• _Problem details_: Write out only the opening lines of the entries, through the line with "You are a computer-use agent. 868x467 pixels.".

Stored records
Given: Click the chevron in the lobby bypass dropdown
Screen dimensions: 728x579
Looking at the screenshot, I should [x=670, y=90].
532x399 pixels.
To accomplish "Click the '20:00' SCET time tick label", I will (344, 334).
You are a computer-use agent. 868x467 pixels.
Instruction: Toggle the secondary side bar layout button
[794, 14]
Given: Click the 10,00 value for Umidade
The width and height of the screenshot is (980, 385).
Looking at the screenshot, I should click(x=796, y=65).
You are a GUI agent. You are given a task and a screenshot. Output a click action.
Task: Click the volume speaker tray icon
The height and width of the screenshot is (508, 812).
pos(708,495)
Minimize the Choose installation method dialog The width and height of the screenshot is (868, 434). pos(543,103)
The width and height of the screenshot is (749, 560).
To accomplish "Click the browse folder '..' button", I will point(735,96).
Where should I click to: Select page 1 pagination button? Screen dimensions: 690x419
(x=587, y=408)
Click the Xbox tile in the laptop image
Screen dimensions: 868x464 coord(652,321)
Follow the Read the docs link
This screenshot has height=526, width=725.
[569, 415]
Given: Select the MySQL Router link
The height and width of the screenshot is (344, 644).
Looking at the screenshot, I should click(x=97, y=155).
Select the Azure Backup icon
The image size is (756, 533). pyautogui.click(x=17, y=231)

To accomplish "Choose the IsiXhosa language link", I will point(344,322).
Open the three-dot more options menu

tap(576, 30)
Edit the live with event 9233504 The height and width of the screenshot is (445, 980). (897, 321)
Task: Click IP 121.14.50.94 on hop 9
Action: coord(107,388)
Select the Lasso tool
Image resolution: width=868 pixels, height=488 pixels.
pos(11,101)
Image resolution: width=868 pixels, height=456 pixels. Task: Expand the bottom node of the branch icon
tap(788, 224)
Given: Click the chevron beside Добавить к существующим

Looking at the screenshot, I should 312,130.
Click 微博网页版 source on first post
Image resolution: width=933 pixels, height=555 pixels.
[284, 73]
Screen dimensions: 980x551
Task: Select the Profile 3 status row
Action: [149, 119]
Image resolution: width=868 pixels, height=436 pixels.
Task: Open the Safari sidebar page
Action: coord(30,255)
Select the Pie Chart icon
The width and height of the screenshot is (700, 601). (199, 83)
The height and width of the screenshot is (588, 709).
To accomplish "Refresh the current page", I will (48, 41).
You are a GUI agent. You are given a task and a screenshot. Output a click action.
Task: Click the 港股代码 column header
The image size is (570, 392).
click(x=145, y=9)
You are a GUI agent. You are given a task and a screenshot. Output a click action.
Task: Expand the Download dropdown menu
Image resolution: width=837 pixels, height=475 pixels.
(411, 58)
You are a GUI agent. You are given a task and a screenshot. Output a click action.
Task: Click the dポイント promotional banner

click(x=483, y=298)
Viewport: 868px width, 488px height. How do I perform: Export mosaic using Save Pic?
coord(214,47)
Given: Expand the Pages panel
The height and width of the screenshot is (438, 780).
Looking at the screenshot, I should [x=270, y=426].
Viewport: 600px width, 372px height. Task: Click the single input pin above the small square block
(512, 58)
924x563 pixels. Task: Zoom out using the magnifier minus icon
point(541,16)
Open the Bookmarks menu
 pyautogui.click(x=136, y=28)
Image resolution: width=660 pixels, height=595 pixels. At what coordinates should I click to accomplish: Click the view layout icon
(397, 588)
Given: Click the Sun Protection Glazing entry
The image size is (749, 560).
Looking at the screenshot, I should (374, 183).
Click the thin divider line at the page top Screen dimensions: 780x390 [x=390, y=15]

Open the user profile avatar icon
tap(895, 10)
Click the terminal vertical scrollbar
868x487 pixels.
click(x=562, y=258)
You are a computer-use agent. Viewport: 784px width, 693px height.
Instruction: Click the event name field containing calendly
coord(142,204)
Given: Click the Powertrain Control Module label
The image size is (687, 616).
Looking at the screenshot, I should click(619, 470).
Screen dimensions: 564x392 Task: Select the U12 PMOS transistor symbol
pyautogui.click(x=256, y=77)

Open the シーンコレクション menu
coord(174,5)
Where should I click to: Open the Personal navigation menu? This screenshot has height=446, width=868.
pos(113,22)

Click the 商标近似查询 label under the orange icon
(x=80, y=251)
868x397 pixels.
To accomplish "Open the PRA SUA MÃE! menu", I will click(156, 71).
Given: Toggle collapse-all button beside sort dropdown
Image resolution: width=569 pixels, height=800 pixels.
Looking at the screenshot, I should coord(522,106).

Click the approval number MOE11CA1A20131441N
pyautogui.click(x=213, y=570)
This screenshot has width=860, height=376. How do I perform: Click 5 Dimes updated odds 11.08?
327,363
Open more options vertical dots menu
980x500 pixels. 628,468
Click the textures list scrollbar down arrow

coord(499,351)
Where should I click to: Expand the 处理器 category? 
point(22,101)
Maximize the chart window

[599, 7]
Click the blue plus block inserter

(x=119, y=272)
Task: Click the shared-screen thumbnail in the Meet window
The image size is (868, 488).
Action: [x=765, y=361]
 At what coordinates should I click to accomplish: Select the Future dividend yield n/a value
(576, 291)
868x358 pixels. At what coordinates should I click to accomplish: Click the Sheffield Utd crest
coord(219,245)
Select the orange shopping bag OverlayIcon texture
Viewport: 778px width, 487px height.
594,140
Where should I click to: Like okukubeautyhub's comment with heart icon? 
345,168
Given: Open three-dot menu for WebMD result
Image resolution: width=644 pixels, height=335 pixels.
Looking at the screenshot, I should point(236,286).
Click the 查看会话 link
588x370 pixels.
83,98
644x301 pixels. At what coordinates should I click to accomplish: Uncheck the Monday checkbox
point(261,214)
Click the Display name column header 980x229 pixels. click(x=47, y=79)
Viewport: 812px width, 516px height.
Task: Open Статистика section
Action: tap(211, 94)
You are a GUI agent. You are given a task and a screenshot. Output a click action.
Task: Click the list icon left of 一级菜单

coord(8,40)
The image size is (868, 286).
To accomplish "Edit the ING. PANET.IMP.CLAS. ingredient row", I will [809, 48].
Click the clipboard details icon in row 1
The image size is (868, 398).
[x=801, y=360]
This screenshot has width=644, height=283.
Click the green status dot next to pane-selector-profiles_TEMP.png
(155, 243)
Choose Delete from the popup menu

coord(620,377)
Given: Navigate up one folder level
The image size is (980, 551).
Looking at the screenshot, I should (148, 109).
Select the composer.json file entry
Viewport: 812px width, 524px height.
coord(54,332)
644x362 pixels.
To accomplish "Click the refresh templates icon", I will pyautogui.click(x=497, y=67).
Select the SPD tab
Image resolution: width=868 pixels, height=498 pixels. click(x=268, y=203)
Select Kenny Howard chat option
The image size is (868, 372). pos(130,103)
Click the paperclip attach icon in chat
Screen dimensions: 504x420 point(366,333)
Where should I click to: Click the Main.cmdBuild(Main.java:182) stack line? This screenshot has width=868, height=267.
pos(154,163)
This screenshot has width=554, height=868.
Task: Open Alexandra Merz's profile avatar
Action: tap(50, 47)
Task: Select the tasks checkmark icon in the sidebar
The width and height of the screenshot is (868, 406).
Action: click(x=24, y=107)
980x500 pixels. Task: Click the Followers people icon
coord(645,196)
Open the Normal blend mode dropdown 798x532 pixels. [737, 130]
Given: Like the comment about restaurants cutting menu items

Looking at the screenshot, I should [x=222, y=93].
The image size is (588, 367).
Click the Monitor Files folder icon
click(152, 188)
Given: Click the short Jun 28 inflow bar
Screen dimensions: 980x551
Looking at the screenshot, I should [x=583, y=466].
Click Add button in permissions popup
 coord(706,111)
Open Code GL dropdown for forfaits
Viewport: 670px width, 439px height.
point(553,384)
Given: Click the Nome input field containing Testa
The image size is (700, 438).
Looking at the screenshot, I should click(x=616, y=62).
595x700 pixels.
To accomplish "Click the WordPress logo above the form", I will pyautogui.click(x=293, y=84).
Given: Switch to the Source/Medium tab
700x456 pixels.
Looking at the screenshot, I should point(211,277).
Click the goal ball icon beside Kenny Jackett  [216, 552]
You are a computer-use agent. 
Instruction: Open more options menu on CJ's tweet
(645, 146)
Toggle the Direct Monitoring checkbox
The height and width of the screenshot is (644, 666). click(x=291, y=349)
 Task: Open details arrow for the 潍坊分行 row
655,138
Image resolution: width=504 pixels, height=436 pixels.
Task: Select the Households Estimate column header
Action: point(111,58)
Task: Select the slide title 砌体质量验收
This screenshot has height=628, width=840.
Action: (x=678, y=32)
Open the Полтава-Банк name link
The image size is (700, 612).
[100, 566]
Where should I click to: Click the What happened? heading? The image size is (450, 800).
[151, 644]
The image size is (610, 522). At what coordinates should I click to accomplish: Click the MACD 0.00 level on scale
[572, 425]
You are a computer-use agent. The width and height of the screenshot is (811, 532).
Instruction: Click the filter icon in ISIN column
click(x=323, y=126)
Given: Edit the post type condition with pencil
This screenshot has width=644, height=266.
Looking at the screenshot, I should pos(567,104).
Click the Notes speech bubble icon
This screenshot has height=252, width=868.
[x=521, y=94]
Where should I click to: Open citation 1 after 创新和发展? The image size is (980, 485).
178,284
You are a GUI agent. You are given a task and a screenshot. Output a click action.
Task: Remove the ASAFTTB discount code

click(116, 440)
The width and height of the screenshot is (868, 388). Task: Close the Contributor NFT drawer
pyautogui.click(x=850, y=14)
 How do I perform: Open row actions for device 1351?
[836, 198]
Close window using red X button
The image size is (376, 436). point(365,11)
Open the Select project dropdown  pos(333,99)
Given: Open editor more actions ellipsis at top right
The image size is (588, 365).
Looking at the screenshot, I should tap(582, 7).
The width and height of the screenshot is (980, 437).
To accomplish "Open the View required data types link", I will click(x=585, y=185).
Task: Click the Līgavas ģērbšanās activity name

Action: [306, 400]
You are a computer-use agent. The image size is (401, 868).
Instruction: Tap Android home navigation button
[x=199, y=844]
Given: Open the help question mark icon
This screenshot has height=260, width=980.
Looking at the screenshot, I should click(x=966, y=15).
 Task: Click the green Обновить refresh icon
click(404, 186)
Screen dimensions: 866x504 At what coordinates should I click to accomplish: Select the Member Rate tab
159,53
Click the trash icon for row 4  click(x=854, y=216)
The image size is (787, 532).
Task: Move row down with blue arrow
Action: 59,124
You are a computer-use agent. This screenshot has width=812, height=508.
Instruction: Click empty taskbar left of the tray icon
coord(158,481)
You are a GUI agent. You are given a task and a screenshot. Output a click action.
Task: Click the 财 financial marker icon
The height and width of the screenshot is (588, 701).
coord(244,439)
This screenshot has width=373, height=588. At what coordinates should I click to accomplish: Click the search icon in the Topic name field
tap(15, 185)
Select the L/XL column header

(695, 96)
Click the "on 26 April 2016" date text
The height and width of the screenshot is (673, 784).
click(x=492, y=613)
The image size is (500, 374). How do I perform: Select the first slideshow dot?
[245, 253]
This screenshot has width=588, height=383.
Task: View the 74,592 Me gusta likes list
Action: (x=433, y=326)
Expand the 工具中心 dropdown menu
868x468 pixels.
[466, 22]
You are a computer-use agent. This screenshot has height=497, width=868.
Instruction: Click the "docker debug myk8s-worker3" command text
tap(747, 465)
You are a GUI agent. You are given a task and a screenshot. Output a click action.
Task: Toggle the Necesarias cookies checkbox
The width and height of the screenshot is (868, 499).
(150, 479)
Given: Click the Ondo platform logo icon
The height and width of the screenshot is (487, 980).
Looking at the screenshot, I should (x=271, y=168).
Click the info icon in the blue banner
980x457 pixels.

• _Reply_:
Given: Click the chevron in the lobby bypass dropdown
Screen dimensions: 728x579
Looking at the screenshot, I should [x=670, y=90].
532x399 pixels.
To accomplish "Click the '20:00' SCET time tick label", I will (344, 334).
You are a computer-use agent. 868x467 pixels.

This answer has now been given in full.